Beam physics design for BEPCII upgrade
摘要
The Beijing Electron Positron Collider II (BEPCII) has achieved a series of achievements in high-energy physics study. Along with the deepening of the research, more important physics is expected in higher-energy region (e.g., 2.35 GeV). As the upper limit of BEPCII design energy is 2.1 GeV, an urgent upgrade is required. To achieve a higher luminosity at higher energy, the number of RF cavities is increased from one to two in each ring, such that the delivered beam power could be doubled and the bunch length can be reduced. With a doubled beam current and reduced beta function at IP, a tripled luminosity at 2.35 GeV is expected after the upgrade.

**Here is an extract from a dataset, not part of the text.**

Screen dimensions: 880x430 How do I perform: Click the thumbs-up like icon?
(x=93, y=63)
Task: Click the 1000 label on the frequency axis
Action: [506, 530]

MethodThe magnets in RF region are replaced with new ones which have smaller sizes, and the RF region is rearranged to accommodate two RF cavities in each ring. The accelerator design code SAD is used to rematch the linear lattice and do the dynamic aperture (DA) tracking. The candidate positions of new skew quadrupoles (SKQs) are ranked by the coupling correction capability. The code Accelerator Physics Emulation Studio (APES) is used to remodel the lattice. The impedance is simulated by CST and beam instability is evaluated accordingly.
ResultsThe layout is modified and the linear lattice is rematched. The dynamic aperture tracking result show that the lattice could meet the injection and collision requirements of BEPCII upgrade with reasonable margin. The locations of the new SKQs have been strategically selected, and the new SKQs demonstrate a remarkable improvement in coupling correction. APES modeling indicates that the lattice requires further investigation. The impedance and the beam instability evaluated results show enough margin for high-current operation.